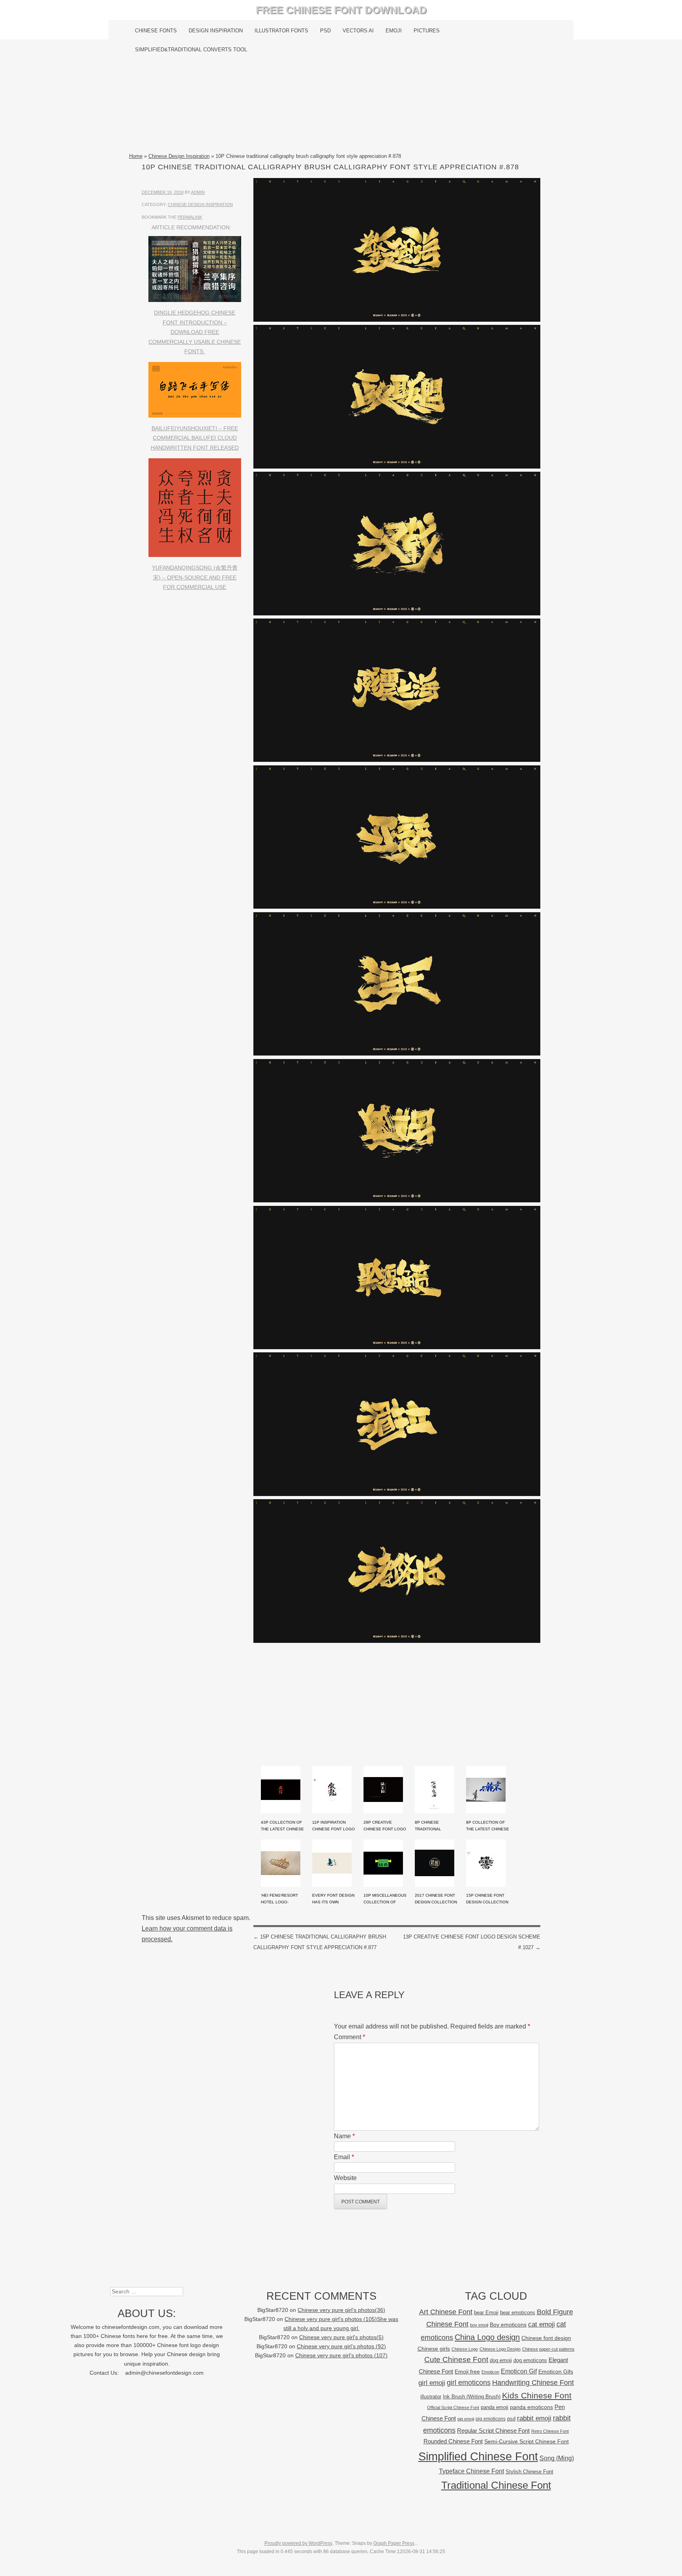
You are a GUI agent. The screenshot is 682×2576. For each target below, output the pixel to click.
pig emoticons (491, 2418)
==
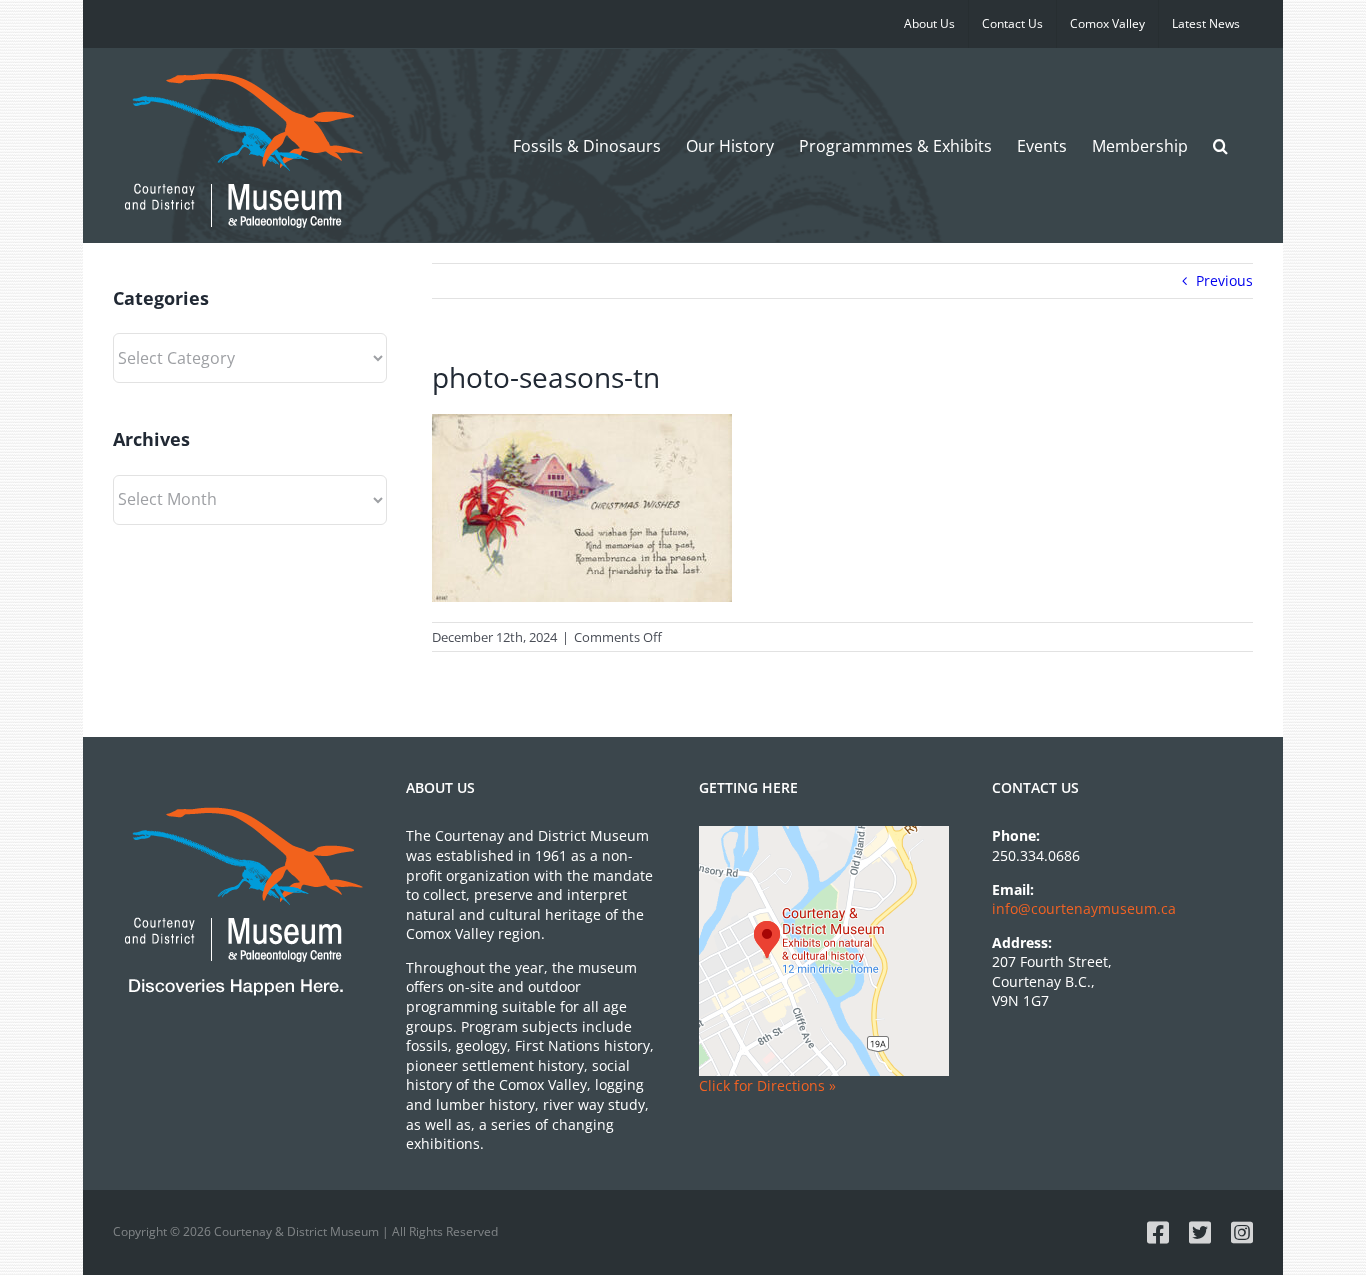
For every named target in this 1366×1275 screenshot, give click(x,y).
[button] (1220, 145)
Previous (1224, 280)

▸ WHAT YOU WILL DO
Working from the listing above, pick out every line that has "target" and copy it.

▸ EXERCISE SOLUTION
You are a GUI agent. The screenshot is 682×2576. For each target below, output the pixel to click.
For every named target in this 1366×1275 screenshot, give click(x,y).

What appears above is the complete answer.